As some may have noticed, this blog also shows the RSS feed of the RibTools project.. commits comments say little but are certainly more frequent than blog posts.
Twitter to me also seems like version control commit comments. I sort of use it that way, makes sense. I also like the fact that unlike instant messengers it doesn't have to be instantaneous, so it's not as distracting (though it's public by default 8)
Anyway, as of the commit #123, RibRender supports Larrabee native instructions using the public native instructions prototype include file.
I use the LRB native instructions (LRBni) very much like SSE instructions.. in fact they are often interchangeable !
The key to a simple port was first writing this VecN class template that defines a statically-sized vector.
When compiling for SSE, VecN has a template specialization for size 4 (4 floats) and when compiling for LRBni, VecN has a specialization for 16 floats.
The math library also defines a VecSIMDf to be either 4-floats or 16-floats depending on what is "native".
The renderer/shader portion of the code then will simply use VecSIMDf, and process data in chunks of appropriate size.
A VecSIMDf is actually seen as a scalar, and a Vec3xSIMDf is what one would consider a 3D vector.
In fact, the shader has its types defined as such:
Right now I can just change a define and decide to compile either plain C++ (thought the compiler may add SSE instructions of its own), SSE or LRNni.
I did a few tests and, unsurprisingly, SSE is the fastest by far.
The test is rendering a teapot at full screen (1600x1200 minus my right side task bar), and here are the results.

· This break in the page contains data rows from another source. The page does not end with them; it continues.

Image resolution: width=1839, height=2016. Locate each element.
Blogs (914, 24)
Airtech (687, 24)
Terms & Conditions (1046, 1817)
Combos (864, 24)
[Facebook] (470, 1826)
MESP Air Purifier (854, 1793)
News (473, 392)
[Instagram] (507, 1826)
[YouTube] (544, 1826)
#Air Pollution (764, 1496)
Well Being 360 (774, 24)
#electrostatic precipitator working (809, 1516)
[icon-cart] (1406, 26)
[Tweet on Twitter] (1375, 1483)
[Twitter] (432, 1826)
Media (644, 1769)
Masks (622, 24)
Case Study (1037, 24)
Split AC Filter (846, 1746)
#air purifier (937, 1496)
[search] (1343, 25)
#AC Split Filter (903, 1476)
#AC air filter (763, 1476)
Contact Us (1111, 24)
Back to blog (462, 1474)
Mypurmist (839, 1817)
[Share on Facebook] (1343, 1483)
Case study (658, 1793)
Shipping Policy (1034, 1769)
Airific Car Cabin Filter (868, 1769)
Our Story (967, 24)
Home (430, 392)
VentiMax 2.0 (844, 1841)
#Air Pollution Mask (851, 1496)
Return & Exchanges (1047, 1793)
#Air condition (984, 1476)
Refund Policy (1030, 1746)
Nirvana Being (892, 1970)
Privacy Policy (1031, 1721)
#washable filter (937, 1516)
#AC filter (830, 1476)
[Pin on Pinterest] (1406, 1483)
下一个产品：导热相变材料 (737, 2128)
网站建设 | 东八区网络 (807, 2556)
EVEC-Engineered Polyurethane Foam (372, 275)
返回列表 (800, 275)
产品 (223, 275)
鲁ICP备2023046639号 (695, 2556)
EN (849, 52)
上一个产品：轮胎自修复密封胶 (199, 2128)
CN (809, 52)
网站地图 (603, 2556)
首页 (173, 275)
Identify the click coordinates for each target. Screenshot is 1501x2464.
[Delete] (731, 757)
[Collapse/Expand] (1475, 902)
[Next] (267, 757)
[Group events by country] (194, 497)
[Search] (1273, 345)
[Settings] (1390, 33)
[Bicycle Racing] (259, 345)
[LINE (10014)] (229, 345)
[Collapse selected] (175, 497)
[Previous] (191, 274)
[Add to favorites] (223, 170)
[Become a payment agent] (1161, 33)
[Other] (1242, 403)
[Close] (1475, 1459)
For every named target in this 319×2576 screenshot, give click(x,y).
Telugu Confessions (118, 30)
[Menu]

|Test Type||Seconds||VecSIMDf Format|
|NO-SSE 1||8.51||plain float v|
|NO-SSE 4||7.735||plain float v|
|NO-SSE 16||11.845||plain float v|
|SSE||1.355||128 bit register|
|LRBni-SSE||21.705||512 bit reg (simulated with SSE)|
|LRBni-C code||25.045||512 bit reg (simulated with plain C++)|
..ummummm still more places can be optimized. But for now I should switch to work on light shaders.